That picture of the twin messiahs! HA! If the “second coming of Jesus” job doesn’t work out for them, they should really star in old timey silent-movies. They have the “SHOCK! WHA?! WHO? BAM!” face down. Mary Pickford wishes! Now on to business.
Ever since a chorus of angels carried the twin chosen ones down from heaven on a bed made from God’s beard, we haven’t seen much of them. I figured they were too busy finding the cure for cancer in their own saliva or writing the sequel to War & Peace. Life & Style says this isn’t the case. According to some sources, Knox is bulimic and Vivi is allergic to peons. Basically.
The source said, “They’re both hypersensitive. Knox has trouble holding down his food. He spits up nearly every meal.” As for Vivi, she has food and environmental allergies, “Right now, she’s on a lactose and gluten-free diet, and she’s still underweight. Because of their delicate state, Knox and Vivienne need to be kept away from anything they could possibly be allergic to.
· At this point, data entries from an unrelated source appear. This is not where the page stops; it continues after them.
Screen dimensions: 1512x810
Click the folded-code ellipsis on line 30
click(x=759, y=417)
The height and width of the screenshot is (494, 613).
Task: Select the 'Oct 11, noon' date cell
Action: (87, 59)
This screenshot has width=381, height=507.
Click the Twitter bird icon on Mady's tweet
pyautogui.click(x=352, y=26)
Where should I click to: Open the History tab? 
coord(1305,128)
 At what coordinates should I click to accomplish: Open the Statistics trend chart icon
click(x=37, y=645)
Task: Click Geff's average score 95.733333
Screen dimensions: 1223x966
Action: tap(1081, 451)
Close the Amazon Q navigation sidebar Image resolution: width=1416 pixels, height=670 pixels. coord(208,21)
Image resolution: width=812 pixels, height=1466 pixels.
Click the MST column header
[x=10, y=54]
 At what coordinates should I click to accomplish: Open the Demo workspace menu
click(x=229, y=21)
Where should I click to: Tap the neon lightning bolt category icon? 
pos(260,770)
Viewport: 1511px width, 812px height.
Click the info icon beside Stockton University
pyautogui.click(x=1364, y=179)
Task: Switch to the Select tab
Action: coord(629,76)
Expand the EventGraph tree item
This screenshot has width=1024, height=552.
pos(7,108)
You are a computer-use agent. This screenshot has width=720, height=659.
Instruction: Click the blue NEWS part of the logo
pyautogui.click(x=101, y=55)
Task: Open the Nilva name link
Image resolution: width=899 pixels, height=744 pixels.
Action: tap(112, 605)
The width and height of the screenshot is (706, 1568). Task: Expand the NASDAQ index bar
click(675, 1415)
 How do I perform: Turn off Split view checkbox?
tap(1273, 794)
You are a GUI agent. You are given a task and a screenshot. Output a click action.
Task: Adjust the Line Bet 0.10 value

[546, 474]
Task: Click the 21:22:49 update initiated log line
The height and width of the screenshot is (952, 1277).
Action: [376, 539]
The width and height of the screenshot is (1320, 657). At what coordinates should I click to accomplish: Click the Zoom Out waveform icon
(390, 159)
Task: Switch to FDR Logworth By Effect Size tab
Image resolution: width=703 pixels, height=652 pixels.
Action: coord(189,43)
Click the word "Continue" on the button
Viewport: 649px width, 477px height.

That’s a lot easier to do when they’re home and in a controlled environment.”
Yeah, some of this is hard to believe. Messiahs don’t eat food. They just lick themselves for sustenance. You know, the whole “body of Christ” thing. However, I do believe that they are allergic to us “normal” people. It probably stings their holy eyes when they have to look at commoners who don’t have glowing halos over their heads.